■ STATED PROBLEM ■
Update the lines from the one containing "At what coordinates should I click to accomplish: Click the chat" up to and including the one containing "Action: coord(131,15)" by changing "Symbols" to "Fonts", keeping everything else identical.

** START OF PROVIDED ENTRIES **

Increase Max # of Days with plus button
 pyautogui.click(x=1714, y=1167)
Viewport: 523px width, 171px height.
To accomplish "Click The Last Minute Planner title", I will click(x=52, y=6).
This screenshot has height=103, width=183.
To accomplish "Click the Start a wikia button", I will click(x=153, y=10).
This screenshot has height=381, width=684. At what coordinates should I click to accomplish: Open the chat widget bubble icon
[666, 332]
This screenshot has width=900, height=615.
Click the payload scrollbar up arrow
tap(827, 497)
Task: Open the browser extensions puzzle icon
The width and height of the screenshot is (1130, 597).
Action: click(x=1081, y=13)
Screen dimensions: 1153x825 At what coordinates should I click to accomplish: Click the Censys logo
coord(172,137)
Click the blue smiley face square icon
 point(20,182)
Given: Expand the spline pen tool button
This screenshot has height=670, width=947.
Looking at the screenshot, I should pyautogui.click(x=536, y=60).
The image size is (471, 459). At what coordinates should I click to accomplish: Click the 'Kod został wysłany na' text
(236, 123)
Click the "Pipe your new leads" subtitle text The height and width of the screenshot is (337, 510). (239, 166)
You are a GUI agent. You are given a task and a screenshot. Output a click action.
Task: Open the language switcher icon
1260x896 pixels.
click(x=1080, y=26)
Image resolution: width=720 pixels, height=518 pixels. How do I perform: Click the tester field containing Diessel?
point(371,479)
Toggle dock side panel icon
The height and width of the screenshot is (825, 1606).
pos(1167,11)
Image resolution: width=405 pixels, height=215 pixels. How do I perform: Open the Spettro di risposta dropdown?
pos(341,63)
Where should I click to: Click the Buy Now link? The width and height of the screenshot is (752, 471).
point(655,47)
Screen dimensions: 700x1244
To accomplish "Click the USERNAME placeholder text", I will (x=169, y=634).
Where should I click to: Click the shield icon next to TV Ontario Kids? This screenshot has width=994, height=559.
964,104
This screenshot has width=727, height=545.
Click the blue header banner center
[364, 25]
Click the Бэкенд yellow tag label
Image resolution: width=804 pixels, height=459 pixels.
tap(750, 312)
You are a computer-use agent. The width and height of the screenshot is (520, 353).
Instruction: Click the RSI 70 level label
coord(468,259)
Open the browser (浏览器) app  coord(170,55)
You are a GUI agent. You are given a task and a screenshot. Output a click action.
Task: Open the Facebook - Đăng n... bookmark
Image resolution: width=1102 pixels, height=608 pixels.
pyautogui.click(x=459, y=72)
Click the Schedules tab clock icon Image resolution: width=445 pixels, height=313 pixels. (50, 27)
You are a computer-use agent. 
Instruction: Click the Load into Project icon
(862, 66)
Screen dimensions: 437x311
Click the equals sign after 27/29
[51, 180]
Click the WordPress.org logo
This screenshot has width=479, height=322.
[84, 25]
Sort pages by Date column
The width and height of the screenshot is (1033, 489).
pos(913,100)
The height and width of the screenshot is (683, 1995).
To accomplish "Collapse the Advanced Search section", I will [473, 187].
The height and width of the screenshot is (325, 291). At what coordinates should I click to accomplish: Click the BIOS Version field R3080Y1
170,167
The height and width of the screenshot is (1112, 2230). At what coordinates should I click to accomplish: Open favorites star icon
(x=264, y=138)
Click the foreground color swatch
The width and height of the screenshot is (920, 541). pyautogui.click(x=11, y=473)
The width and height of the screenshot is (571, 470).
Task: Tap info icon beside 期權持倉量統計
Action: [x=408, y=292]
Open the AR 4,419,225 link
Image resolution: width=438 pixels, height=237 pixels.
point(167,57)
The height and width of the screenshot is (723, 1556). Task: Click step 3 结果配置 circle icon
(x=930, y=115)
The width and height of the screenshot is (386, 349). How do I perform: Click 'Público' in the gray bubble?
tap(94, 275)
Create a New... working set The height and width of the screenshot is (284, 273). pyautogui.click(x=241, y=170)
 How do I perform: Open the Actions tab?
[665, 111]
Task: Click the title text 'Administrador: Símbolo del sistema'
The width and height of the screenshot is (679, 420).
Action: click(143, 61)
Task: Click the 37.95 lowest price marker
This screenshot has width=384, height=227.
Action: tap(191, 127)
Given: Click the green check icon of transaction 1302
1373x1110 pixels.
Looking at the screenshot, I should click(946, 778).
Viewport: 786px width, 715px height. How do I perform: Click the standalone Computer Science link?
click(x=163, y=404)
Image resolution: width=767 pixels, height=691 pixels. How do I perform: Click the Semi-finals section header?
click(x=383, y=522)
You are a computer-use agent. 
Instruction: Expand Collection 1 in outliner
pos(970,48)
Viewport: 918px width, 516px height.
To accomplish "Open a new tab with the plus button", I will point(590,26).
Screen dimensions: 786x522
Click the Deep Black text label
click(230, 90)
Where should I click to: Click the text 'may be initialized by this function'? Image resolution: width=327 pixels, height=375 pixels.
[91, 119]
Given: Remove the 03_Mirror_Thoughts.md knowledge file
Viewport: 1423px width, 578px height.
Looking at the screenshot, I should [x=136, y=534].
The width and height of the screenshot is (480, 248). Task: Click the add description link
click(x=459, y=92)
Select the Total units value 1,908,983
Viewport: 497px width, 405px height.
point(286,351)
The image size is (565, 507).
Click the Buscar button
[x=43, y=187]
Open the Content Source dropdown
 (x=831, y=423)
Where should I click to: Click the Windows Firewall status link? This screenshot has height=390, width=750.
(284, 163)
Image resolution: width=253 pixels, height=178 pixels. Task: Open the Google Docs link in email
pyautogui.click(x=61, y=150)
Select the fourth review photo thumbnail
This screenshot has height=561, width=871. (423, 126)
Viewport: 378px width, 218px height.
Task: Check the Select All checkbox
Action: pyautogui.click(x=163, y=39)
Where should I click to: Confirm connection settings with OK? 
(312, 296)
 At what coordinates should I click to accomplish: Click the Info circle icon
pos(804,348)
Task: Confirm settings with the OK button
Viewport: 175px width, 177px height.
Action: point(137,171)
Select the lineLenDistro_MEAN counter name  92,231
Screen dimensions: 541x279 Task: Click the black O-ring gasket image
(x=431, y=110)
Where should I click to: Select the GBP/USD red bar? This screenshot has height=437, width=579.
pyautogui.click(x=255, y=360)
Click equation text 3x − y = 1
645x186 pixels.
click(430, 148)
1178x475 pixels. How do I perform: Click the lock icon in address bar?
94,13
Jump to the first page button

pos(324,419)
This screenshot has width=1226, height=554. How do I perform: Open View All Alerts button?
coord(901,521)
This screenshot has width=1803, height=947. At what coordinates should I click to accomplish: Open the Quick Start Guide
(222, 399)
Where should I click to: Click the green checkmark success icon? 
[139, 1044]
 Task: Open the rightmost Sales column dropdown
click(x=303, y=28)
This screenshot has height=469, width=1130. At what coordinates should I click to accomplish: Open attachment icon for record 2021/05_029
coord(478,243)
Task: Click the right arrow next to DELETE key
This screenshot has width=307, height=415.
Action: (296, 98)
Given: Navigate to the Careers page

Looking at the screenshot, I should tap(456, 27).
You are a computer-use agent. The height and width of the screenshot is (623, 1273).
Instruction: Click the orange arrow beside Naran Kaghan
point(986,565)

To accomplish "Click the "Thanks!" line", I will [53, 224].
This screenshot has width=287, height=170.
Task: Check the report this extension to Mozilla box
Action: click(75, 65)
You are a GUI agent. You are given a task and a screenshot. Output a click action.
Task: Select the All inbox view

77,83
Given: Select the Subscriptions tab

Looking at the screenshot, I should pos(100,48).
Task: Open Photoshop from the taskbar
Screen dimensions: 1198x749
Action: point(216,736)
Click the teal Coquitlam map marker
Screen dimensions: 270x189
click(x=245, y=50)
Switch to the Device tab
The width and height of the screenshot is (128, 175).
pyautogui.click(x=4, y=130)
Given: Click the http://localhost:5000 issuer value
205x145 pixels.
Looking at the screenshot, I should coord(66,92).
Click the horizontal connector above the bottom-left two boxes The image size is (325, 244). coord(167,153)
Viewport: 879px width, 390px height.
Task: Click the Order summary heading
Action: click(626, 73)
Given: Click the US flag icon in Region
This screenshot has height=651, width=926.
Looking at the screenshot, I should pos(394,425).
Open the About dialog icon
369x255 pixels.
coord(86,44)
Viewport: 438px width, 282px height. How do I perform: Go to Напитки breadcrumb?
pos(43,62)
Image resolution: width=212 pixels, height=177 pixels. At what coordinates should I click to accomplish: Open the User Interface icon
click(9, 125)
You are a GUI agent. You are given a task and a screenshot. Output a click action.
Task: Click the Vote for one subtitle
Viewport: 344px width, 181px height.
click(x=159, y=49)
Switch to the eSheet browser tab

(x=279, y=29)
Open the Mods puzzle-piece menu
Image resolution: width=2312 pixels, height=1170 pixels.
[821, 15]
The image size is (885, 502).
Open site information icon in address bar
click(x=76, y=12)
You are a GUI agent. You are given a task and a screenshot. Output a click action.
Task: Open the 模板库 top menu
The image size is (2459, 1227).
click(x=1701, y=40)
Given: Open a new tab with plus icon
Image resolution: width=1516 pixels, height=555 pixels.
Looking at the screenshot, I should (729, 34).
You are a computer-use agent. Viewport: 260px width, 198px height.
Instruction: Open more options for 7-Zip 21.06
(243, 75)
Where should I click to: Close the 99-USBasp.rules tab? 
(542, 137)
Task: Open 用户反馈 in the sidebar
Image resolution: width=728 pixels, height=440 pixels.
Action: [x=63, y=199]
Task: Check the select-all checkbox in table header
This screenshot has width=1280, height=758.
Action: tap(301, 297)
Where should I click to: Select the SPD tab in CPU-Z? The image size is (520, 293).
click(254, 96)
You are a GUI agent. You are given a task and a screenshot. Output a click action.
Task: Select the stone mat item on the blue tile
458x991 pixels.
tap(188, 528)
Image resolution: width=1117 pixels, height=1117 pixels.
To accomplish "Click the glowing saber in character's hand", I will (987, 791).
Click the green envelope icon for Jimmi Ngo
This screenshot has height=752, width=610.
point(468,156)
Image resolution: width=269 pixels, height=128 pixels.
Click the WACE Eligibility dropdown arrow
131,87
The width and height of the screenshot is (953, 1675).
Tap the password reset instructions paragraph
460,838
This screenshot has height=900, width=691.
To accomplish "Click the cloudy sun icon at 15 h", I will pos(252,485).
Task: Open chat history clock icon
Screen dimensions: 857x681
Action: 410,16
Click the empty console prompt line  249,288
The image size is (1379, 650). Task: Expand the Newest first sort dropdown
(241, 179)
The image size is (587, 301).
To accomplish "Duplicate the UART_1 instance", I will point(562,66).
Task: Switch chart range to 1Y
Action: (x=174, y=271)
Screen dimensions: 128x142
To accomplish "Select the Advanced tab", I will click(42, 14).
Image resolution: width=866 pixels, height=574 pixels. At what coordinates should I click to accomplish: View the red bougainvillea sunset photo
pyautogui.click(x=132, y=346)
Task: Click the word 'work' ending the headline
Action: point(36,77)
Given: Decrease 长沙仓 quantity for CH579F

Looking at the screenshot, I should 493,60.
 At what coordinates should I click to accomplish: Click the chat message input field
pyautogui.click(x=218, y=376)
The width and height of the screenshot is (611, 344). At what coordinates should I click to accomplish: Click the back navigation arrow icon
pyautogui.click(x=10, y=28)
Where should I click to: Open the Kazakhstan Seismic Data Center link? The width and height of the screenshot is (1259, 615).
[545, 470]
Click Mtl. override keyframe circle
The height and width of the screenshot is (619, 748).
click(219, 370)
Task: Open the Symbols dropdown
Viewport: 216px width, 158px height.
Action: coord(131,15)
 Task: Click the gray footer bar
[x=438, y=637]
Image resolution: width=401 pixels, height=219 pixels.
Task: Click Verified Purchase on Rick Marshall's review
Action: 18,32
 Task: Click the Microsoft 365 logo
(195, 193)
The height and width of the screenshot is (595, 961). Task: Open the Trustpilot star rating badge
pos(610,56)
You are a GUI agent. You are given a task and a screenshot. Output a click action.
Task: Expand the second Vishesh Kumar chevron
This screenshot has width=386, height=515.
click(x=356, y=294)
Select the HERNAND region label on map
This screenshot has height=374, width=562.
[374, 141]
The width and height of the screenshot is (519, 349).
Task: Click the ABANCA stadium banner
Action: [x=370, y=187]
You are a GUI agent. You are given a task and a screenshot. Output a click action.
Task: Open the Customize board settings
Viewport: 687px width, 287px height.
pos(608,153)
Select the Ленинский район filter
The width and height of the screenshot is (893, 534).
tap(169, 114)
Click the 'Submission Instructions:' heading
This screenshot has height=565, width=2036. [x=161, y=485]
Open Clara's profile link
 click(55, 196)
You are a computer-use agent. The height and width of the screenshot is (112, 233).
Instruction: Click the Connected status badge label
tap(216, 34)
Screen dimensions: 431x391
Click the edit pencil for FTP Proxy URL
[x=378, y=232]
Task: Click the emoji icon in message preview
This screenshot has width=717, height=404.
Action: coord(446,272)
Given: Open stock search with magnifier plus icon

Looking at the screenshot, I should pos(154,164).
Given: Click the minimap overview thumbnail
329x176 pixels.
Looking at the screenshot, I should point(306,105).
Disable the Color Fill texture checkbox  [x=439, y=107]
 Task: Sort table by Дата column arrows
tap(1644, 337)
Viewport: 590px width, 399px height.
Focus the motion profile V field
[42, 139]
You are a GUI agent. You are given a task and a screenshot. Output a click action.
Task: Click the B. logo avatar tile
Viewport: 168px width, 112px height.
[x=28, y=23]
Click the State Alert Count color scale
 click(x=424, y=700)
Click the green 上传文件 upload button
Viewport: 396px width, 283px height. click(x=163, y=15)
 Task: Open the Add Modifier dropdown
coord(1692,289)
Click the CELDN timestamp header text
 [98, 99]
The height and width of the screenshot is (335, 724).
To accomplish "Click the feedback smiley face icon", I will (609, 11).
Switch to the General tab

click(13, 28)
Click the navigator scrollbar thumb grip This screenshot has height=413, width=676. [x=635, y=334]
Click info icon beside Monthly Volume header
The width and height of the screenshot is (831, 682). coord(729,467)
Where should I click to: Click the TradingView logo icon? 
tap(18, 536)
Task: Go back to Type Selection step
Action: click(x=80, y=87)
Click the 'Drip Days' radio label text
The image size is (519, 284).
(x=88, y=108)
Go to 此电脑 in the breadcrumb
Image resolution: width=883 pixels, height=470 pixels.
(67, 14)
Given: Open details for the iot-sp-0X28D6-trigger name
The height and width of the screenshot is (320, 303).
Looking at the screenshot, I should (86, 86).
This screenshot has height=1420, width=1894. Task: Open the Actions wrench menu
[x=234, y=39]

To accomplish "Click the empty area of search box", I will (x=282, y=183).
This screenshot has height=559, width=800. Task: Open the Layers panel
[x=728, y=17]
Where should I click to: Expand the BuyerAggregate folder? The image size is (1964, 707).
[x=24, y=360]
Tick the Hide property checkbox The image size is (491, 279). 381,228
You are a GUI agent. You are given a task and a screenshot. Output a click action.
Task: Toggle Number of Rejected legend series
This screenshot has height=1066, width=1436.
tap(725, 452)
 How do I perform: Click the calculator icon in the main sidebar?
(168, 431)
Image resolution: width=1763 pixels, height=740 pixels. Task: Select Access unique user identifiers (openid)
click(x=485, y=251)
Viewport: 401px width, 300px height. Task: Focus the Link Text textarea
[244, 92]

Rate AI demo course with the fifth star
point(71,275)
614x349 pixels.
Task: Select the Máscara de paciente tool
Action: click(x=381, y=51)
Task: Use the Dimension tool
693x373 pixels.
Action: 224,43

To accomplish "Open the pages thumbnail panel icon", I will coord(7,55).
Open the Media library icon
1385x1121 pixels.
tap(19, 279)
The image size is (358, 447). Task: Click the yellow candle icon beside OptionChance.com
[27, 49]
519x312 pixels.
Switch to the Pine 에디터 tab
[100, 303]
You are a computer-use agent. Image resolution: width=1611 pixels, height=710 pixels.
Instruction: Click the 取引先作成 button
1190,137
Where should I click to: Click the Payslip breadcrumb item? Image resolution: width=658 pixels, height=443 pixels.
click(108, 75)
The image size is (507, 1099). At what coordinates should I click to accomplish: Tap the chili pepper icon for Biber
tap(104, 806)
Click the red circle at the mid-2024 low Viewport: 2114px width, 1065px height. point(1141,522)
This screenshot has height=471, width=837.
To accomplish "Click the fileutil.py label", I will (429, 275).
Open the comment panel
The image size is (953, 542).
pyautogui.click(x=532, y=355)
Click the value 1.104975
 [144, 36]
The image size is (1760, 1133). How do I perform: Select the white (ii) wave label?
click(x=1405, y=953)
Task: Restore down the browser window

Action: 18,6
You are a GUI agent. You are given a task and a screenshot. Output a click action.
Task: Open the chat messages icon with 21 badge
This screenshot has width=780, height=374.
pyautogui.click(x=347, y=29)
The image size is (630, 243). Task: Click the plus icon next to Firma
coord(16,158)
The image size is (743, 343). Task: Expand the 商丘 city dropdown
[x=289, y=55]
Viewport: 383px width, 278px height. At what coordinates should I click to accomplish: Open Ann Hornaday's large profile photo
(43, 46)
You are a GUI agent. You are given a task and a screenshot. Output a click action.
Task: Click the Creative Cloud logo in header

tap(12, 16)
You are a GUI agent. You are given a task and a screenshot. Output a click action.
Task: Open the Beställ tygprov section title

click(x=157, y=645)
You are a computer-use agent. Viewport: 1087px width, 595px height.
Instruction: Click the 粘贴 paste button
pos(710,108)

** END OF PROVIDED ENTRIES **

■ FINISHED TASK ■
 At what coordinates should I click to accomplish: Click the chat message input field
pyautogui.click(x=218, y=376)
The width and height of the screenshot is (611, 344). At what coordinates should I click to accomplish: Click the back navigation arrow icon
pyautogui.click(x=10, y=28)
Where should I click to: Open the Kazakhstan Seismic Data Center link? The width and height of the screenshot is (1259, 615).
[545, 470]
Click Mtl. override keyframe circle
The height and width of the screenshot is (619, 748).
click(219, 370)
Task: Open the Fonts dropdown
Viewport: 216px width, 158px height.
Action: coord(131,15)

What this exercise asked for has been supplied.